One I know went down in the horror of the wreck of the ill-fated Northfleet. A handsome lad he was, and I pitied him always so much, as I knew his home was very wretched, owing to the drink and mismanagement, and he often looked so white and half-starved. I did not know quite so much of him as of some of you, but I know he had heard the glad tidings of a gracious Saviour's love and work of reconciliation, and that he had been invited oftentimes to prove for himself the truth of the good news. I had lost sight of him for some time, and then I was shocked to hear that he had been lost on that fatal night.
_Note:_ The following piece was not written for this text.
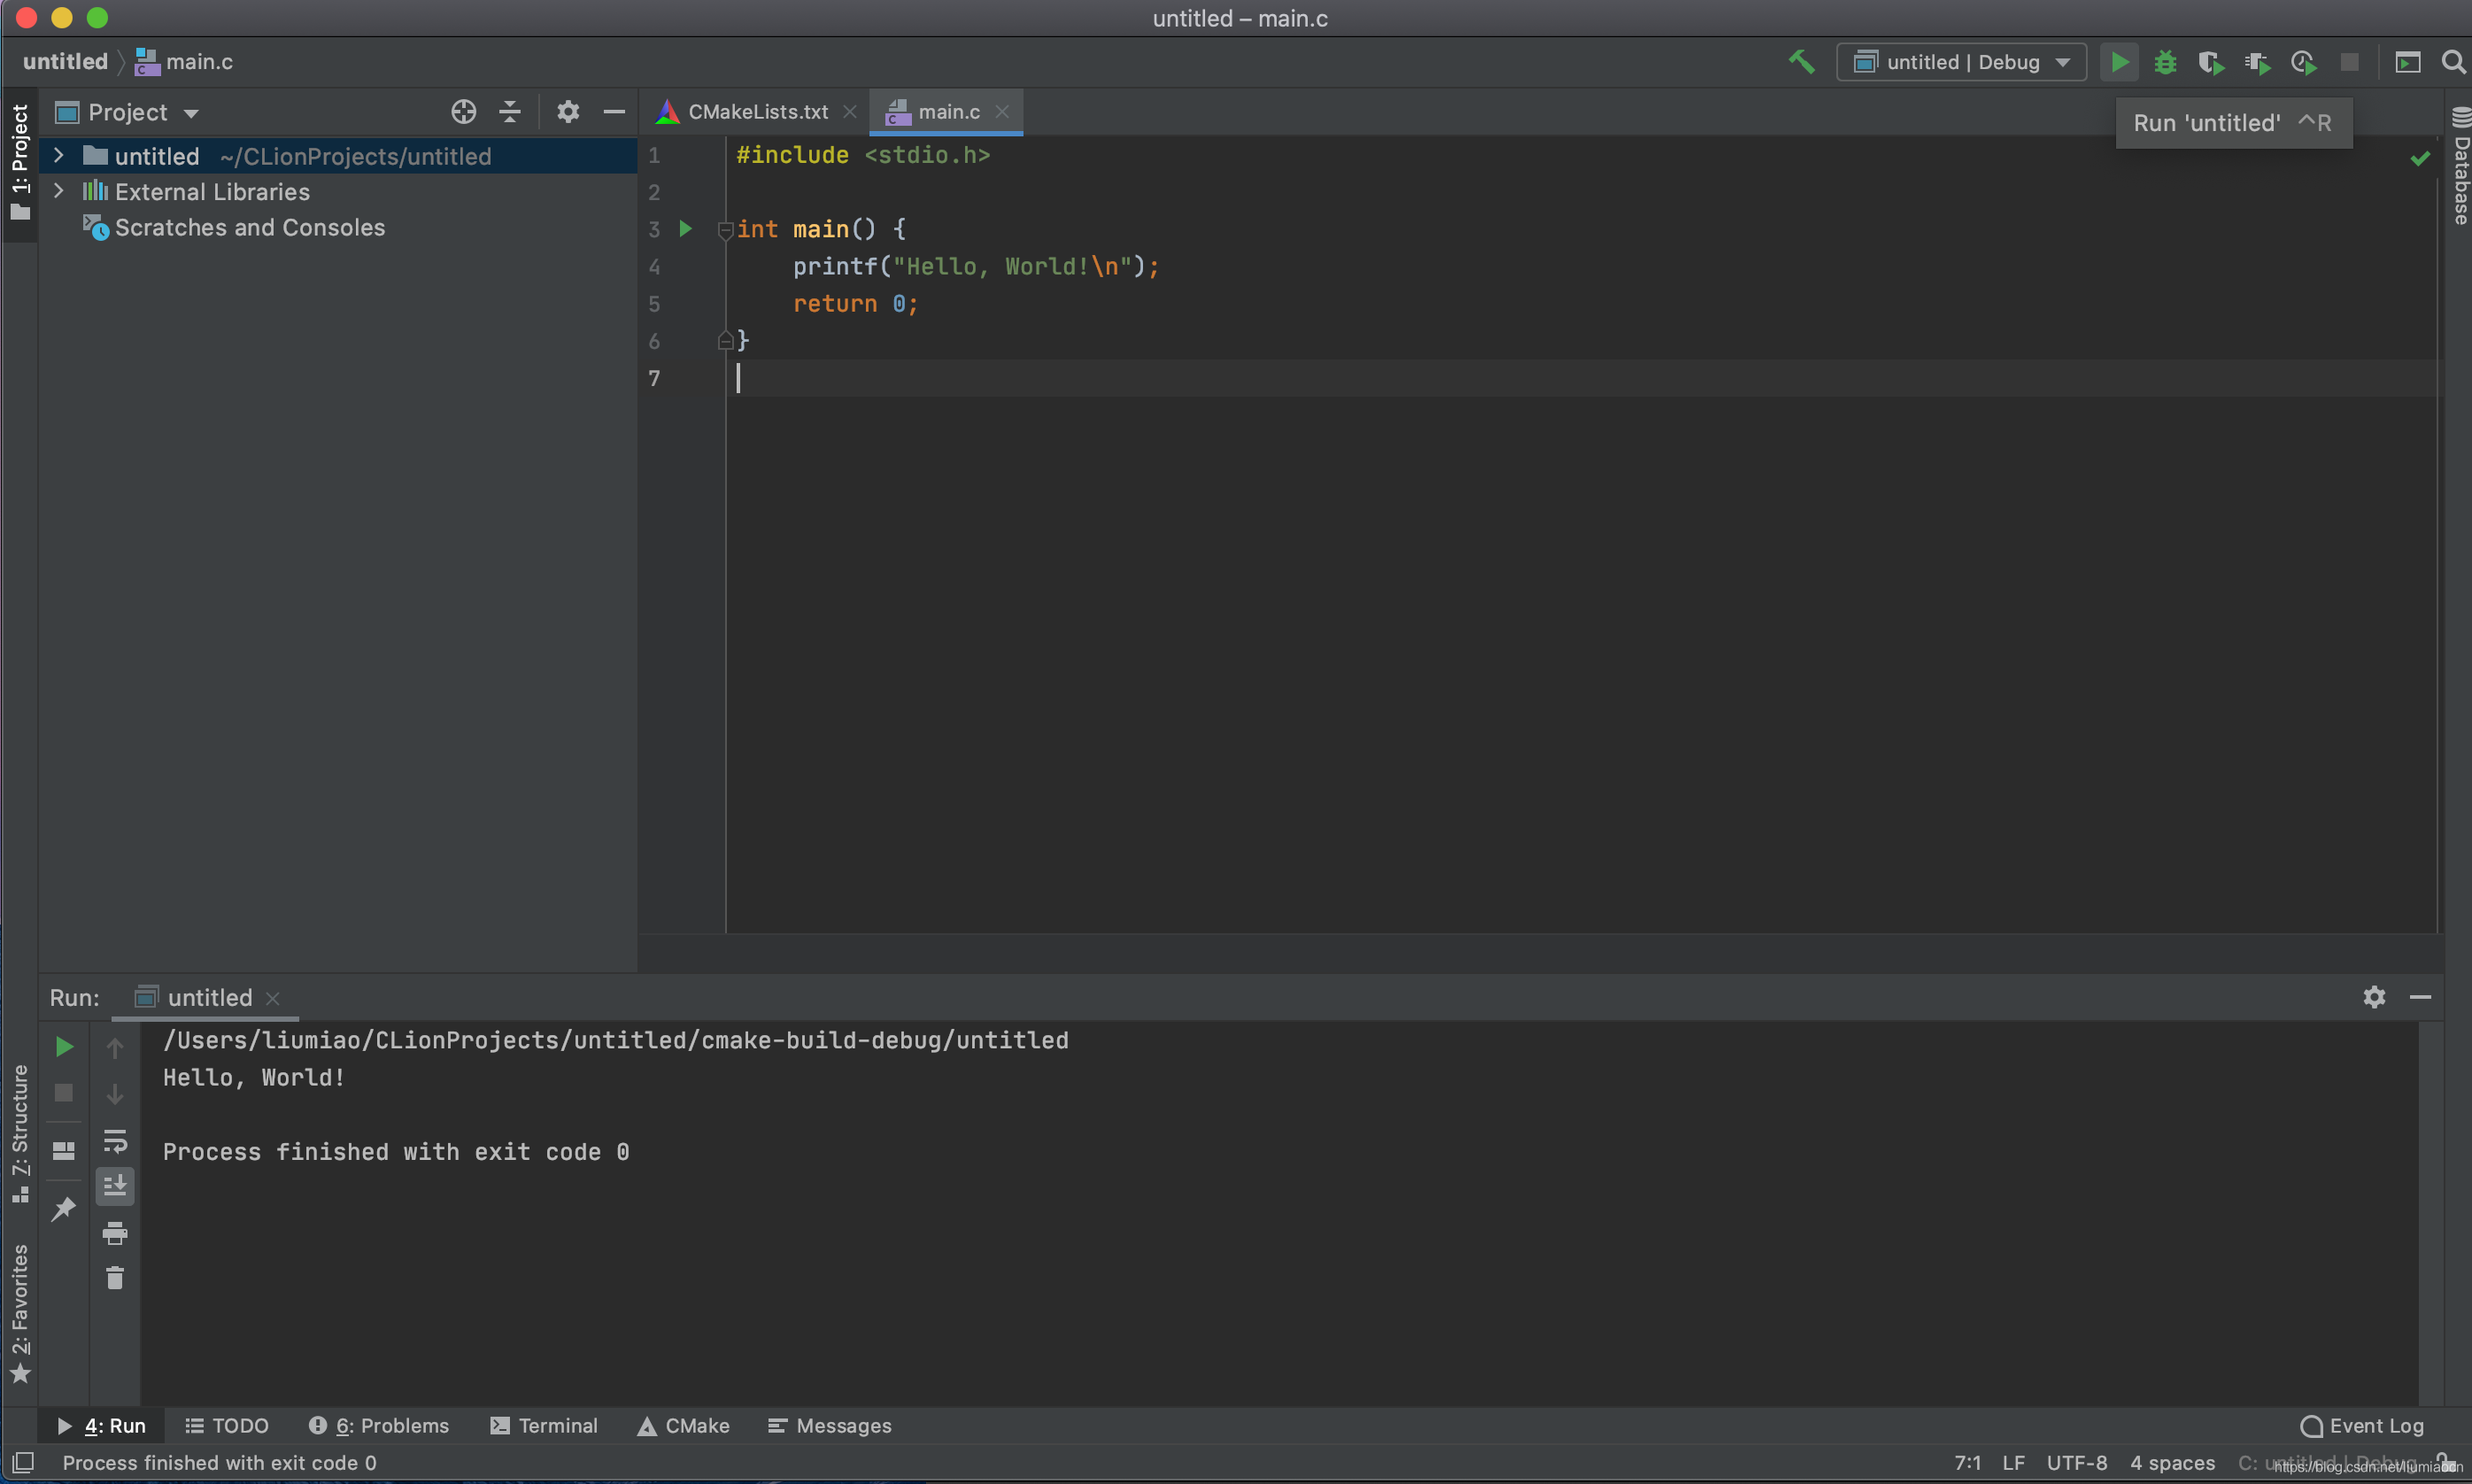
Task: Click the Stop process icon in run panel
Action: click(x=60, y=1094)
There was a Bible lying for him at the clergyman's, with his name written in it, that he had not taken the trouble to fetch. But if he was one of those who listened to and was touched by the exhortations of the mission preacher in the Thames, he may have cried out, with the dying thief on the cross, "Lord, remember me!" and even as the surging waters closed over his head, may have been sustained by the thought which cheered the dying sailor who had been enabled to trust himself to a mighty Saviour,-" The plank bears."

The death of another for whom I was much interested, and of whom I had not heard for some time, was thus mentioned to me in a letter by a Scripturereader: "As he was wheeling a barrow on a plank across the shaft, he slipped, and fell to the bottom. Poor T: I spoke to him, in company with others, about soul matters, the last Sabbath he spent on earth.